I'd like to comment on your test case found at
http://groups.google.com/group/linux.kernel/msg/98c512fceda26351

Specifically on this comment :

+/* There are three obvious ways to implement local_t on an arch which
+ * can't do single-instruction inc/dec etc.
+ * 1) atomic_long
+ * 2) irq_save/irq_restore
+ * 3) multiple counters.
+ *
+ * This does a very rough benchmark on each one.
+ */

Option 3) is not workable for tracers, because it's not safe against
some exceptions (e.g. some hardware errors) nor NMIs. Also, local_t
operations must have preemption disabled before playing on per-cpu data,
which I don't see in your test. This has to be taken into account in the
runtime cost.

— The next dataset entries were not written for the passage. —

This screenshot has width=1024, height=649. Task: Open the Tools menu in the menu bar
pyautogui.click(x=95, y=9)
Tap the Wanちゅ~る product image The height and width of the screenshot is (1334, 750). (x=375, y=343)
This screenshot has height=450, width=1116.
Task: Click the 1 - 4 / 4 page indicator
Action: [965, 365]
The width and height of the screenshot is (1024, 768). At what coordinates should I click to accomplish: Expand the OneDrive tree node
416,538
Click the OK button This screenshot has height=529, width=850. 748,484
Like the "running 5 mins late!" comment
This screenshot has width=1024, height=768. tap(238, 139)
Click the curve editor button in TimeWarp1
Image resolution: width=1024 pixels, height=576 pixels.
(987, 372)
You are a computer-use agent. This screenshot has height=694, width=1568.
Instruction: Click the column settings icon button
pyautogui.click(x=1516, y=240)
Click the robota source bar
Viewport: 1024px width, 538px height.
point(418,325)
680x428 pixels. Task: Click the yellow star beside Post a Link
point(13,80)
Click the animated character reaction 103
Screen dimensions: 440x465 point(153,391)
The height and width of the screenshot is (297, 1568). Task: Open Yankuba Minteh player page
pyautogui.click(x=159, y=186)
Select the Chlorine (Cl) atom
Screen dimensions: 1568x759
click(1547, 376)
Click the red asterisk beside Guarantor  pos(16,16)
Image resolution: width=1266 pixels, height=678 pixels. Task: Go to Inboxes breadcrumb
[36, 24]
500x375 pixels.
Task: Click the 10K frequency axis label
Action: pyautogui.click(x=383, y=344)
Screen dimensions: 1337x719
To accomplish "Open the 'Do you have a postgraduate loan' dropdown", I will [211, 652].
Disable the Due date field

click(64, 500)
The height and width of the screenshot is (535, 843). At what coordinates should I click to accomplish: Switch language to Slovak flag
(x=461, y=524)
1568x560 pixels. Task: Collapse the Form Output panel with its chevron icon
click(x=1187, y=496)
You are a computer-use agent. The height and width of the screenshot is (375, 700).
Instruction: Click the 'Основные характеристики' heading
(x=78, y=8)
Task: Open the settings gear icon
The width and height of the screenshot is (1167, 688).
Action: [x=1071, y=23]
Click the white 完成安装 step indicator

The "multiple counters" options should also disable
preemption, because a thread being moved to another CPU could corrupt
some other thread's data when being rescheduled.

Only two alternatives does not have this preempt_disable() requirement :
atomic_long_t and the CPU_OPS work done by Christoph Lameter which use
segments to address the per-cpu data, which effectively removes the need
for disabling preemption around local_t operations because the CPU ID
becomes encoded in a cpu register.

Otherwise, you can be moved to a different CPU between the moment you
read the CPU ID and the moment you access the local data, which can lead
to corruption with local_t and multiple counters options.

Cheers,

Mathieu

> Cheers,
> Rusty.

--
Mathieu Desnoyers
OpenPGP key fingerprint: 8CD5 52C3 8E3C 4140 715F BA06 3F25 A8FE 3BAE 9A68

2008-12-18 22:53:18

by Rusty Russell

[permalink] [raw]
Subject: Re: local_add_return

On Wednesday 17 December 2008 10:31:55 Mathieu Desnoyers wrote:
> I think we have two different use-cases here :
>
> - local_t is useful as-is for things such as a tracer, which need to
> modify an element of data atomically wrt local interrupts. The
> atomic_long_t, in this case, is the correct fallback.
> - local_count_t could be used for fast counters.

Hi Mathieu,

Complete agreement.

I guess I'm biassed towards local_t == counter version, something else
== nmi-safe version because that's what it was originally. Looking through
the tree, there are only 5 users: module, dmaengine and percpu_counter want
a counter, and tracing and x86 nmi.c want nmi-safe. There are several other
places I know of which want local_t-the-counter.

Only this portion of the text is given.